In this example, a ball was dropped from rest at time 0 seconds from a height of 400 cm. The distance that the ball had fallen (in centimeters) was recorded by a sensor at various times.

How would you describe the relationship between these two variables?

We fit a regression model, using **Distance (cm)** as a response and **Time (sec)** as a predictor.

How well does a straight line describe the relationship between these two variables?

There appears to be some curvature in the relationship between the two variables that the straight line doesn’t capture. Some points are systematically above the line, and others are below the line.

But there is a tendency to ignore the graphical output and look first at the statistical output.

Notice that both the model and the linear slope coefficient are highly significant, and that more than 95% of the variability in **Distance (cm)** is explained by **Time (sec)**.

But should we use this model to make predictions? A good practice, before interpreting statistical output, is to look at the graphical displays of the data and the residuals. Let’s take a look at the residual plots.

Notice the curved pattern in the residual plot. This plot displays the variation left over after we've fit our linear model. In this example, the plot magnifies the subtle pattern we see in the bivariate plot. The residual plot also provides insights into how we might improve our model. In this case, we might need a more complex model -- one that addresses the curvature we see.

To explain this curvature, we might fit a second-order polynomial model to the data. For this example, the polynomial model appears to do a better job of explaining the relationship between **Time (sec)** and **Distance (cm)**.

The residual by predicted plot now looks much better. There is no obvious pattern, and the residuals appear to be scattered about zero.

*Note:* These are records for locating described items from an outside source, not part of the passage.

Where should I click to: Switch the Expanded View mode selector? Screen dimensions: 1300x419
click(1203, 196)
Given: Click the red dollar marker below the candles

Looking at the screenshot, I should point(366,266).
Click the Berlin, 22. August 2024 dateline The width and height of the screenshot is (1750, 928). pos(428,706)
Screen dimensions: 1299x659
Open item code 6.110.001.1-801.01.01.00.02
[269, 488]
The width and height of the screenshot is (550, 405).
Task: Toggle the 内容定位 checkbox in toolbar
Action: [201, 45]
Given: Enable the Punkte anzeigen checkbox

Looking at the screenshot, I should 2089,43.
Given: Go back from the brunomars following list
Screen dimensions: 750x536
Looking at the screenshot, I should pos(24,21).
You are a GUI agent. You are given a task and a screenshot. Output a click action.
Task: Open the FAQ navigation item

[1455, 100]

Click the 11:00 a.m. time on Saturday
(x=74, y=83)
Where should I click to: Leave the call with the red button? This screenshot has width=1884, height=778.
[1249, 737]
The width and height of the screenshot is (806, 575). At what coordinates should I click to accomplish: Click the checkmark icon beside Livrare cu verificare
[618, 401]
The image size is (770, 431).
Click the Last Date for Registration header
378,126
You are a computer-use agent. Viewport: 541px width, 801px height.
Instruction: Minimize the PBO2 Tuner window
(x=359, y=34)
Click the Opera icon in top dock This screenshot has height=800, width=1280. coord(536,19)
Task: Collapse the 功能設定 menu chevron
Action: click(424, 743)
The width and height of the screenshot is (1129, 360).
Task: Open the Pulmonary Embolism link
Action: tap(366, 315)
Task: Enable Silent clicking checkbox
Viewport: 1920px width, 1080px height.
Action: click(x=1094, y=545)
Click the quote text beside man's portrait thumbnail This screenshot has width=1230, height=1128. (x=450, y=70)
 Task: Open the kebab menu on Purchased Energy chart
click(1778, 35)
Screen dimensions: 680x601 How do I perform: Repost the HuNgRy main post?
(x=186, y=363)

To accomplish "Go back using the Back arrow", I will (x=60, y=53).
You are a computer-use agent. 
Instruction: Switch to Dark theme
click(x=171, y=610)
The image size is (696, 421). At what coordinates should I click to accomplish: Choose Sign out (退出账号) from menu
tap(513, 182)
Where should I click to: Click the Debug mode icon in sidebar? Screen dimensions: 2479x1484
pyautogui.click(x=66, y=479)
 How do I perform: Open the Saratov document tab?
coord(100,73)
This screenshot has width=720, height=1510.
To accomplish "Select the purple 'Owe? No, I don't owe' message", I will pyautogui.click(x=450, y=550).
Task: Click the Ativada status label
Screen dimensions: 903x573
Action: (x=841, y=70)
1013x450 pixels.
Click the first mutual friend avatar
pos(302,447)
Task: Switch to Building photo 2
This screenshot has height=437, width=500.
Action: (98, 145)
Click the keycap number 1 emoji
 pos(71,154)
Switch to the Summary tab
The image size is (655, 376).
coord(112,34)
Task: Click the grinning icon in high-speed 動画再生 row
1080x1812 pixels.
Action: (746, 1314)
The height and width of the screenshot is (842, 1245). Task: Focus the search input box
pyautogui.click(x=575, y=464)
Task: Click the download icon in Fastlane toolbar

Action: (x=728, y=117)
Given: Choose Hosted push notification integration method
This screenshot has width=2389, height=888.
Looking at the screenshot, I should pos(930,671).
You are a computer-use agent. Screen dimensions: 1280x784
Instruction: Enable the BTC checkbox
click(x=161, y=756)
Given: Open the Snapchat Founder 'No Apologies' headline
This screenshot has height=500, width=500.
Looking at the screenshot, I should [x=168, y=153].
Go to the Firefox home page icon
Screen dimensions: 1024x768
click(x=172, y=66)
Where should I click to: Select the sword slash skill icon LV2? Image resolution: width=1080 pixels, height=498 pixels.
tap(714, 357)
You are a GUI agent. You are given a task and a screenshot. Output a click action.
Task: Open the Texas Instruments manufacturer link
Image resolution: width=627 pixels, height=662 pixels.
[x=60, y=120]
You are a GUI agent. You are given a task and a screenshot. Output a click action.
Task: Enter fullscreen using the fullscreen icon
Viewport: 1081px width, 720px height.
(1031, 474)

Looking at RSquare, we see that nearly all of the variation in the response is explained by the model. The model is still highly significant, and there is a new term in the Parameter Estimates table. This is a quadratic effect. Both the linear term and the quadratic effect are highly significant.

So, even though our initial linear model was significant, the model is improved with the addition of a quadratic effect. Note that this model is still considered a linear model because the quadratic term was added in a linear fashion.

**Distance (cm)** = -125.3911 + 492.0476***Time (sec)** + 486.55399*(Time (sec)-0.51619)^{2}

In this model, note how the quadratic term is written. for **Time (sec)** is written as (**Time (sec)** -0.51619)^{2}. This means that the polynomial has been centered. The values of **Time (sec)** were “centered” by subtracting the mean.

Centering polynomials is a standard technique used when fitting linear models with higher-order terms. It leads to the same model predictions, but does a better job of estimating the model coefficients.

In this example, the residual analysis pointed to a problem, and fitting a polynomial model made sense. In most real-life scenarios, fitting the best possible model when there are unusual patterns in data is not as straightforward.

For example, you might need to apply a transformation to the response or the predictor. Or you might be missing other important effects that explain the relationship. The decision on how to proceed with the analysis should be guided by subject matter knowledge and the context of the problem.